Prompt - Change "Гантелі" to "Гирі" in the items from the start through the line containing "Тренажер для розтяжки (299, 222)", inclusive. Rewrite those lines with nothing else altered.

--- START OF Data records ---

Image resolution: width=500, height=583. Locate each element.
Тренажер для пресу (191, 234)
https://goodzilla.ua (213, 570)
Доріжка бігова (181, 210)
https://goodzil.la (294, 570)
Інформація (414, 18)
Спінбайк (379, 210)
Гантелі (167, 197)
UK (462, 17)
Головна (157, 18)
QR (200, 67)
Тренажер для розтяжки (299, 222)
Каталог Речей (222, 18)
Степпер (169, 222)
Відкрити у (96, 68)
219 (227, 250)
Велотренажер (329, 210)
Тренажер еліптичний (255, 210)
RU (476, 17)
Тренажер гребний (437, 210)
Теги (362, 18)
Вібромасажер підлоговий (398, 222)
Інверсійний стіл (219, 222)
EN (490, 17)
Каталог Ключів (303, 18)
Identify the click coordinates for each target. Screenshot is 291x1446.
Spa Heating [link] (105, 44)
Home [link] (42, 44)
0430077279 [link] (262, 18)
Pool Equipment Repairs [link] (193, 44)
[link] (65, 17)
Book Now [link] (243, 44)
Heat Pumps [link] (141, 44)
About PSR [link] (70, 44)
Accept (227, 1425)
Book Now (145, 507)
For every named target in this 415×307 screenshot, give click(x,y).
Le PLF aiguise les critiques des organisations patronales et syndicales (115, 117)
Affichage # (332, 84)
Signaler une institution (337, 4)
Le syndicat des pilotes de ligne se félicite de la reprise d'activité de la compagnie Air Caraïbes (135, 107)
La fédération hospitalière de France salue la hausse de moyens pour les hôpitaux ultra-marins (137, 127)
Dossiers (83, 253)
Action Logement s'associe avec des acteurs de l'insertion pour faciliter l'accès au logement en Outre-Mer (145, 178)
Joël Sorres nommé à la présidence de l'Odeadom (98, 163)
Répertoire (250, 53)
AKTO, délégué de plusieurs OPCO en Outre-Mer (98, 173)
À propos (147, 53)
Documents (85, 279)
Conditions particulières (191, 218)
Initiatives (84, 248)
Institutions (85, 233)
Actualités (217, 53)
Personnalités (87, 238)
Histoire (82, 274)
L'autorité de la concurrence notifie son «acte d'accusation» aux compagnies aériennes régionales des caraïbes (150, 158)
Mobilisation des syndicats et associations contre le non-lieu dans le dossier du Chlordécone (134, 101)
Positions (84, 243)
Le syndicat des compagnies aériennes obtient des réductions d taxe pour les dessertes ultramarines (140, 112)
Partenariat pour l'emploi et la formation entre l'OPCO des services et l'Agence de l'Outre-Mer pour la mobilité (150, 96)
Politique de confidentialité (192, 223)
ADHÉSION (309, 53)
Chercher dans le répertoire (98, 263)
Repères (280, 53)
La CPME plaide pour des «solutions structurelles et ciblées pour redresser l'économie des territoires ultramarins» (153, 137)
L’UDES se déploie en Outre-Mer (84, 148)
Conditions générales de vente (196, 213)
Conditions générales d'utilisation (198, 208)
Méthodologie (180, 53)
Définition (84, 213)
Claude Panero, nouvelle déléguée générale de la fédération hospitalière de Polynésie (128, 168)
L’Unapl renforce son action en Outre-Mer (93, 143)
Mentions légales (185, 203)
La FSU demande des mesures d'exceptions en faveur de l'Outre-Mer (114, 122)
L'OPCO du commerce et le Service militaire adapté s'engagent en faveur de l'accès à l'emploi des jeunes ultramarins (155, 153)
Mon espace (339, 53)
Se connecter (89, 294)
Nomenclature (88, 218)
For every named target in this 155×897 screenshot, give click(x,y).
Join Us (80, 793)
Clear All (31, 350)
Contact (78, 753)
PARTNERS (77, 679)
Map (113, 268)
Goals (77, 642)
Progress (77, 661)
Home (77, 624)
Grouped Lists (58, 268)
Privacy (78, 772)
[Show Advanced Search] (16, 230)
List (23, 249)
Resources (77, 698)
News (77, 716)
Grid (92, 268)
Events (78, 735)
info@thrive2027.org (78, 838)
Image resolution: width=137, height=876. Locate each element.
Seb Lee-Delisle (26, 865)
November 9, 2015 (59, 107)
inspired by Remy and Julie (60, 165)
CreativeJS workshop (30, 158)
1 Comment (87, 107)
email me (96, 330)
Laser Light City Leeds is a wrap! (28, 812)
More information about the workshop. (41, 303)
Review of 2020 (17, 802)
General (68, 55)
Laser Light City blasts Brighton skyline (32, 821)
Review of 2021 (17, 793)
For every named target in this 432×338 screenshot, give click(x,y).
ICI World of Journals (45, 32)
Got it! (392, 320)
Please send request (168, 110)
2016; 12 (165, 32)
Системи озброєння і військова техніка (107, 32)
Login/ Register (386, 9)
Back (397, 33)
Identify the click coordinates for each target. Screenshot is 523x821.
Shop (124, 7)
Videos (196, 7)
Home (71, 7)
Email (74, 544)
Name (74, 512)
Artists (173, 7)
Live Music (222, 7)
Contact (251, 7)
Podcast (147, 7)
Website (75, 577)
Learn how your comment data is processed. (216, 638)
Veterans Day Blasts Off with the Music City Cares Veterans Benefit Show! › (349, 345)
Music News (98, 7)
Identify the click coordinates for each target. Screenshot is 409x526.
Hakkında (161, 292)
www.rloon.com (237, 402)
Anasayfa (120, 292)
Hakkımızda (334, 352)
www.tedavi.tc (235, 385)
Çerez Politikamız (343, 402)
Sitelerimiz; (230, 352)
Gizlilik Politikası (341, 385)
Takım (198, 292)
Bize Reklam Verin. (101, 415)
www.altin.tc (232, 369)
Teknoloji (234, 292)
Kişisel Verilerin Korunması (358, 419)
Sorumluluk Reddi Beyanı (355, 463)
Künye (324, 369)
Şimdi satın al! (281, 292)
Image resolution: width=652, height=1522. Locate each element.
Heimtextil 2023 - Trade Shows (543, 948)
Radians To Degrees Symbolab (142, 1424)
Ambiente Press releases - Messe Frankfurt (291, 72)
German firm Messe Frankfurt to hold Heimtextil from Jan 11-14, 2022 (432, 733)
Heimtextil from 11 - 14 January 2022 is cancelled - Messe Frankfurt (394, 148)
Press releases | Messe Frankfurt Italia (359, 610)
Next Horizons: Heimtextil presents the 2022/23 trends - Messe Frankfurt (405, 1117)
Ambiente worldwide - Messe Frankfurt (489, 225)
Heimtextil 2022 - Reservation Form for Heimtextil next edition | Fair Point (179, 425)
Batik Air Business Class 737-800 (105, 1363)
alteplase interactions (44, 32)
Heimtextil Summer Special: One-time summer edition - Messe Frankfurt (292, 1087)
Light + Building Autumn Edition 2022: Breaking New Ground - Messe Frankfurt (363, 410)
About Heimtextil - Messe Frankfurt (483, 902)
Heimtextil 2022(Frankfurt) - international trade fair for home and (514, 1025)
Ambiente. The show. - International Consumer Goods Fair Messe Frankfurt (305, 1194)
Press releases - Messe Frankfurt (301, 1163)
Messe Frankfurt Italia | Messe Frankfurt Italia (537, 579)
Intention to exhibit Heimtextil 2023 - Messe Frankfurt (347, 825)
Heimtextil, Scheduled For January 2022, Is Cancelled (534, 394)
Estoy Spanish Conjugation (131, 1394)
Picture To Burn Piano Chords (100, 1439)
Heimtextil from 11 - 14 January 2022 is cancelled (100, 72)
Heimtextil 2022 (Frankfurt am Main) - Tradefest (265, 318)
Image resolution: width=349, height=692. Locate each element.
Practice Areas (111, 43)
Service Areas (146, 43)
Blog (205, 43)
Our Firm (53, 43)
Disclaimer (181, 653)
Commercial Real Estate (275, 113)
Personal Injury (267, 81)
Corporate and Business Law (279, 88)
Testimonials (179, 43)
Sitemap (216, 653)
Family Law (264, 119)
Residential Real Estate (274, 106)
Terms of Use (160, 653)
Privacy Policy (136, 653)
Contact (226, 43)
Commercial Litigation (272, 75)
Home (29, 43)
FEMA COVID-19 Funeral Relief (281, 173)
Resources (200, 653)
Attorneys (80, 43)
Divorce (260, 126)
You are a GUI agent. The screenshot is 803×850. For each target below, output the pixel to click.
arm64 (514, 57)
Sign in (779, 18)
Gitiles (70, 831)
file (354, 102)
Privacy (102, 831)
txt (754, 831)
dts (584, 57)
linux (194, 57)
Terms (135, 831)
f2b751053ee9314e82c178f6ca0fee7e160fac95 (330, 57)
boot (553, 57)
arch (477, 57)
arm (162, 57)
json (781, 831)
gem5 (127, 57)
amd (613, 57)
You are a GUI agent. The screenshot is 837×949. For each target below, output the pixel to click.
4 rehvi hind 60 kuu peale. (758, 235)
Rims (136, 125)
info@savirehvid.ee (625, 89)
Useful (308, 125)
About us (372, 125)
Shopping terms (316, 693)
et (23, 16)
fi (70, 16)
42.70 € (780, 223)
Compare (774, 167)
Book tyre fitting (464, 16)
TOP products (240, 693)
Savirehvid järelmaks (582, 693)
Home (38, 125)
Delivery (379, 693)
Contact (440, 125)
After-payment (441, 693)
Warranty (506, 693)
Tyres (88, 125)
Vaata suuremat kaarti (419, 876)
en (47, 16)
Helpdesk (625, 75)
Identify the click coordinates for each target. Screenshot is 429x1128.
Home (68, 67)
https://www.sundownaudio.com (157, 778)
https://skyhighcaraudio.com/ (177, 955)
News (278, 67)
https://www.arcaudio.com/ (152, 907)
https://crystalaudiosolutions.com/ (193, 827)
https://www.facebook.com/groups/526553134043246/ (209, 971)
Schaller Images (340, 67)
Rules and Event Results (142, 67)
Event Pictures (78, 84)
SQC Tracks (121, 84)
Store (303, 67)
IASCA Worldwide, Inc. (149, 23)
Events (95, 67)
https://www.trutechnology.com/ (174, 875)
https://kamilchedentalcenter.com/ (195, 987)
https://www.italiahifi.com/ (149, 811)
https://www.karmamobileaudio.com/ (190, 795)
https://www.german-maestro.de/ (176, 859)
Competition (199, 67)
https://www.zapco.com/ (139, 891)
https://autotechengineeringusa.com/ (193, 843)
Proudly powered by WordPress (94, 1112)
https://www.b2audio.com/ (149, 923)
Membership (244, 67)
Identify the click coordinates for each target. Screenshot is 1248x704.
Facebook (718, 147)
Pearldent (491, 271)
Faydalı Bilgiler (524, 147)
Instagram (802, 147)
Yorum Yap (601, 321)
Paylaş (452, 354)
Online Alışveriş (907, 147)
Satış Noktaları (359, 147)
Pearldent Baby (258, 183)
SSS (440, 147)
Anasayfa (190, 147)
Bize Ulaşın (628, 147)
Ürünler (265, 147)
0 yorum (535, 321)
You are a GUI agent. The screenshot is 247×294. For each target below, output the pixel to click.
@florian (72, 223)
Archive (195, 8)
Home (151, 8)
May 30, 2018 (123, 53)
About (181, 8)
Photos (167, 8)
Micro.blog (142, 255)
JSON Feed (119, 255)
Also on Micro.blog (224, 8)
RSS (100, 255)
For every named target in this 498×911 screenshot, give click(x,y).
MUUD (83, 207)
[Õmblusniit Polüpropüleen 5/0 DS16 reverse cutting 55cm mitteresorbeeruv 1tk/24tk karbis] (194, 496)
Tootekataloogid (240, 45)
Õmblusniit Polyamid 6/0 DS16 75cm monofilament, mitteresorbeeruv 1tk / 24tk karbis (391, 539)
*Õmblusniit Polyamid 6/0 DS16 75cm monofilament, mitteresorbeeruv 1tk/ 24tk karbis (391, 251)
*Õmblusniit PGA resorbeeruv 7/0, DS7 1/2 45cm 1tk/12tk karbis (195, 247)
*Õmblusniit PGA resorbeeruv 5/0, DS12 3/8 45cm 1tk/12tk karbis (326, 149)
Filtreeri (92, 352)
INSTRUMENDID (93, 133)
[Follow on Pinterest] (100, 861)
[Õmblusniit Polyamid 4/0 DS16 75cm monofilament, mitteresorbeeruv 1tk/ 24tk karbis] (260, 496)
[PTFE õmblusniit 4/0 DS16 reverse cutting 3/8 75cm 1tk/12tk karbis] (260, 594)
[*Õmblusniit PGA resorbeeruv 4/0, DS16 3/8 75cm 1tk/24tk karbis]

--- END OF Data records ---

Response below -
Image resolution: width=500, height=583. Locate each element.
Тренажер для пресу (191, 234)
https://goodzilla.ua (213, 570)
Доріжка бігова (181, 210)
https://goodzil.la (294, 570)
Інформація (414, 18)
Спінбайк (379, 210)
Гирі (167, 197)
UK (462, 17)
Головна (157, 18)
QR (200, 67)
Тренажер для розтяжки (299, 222)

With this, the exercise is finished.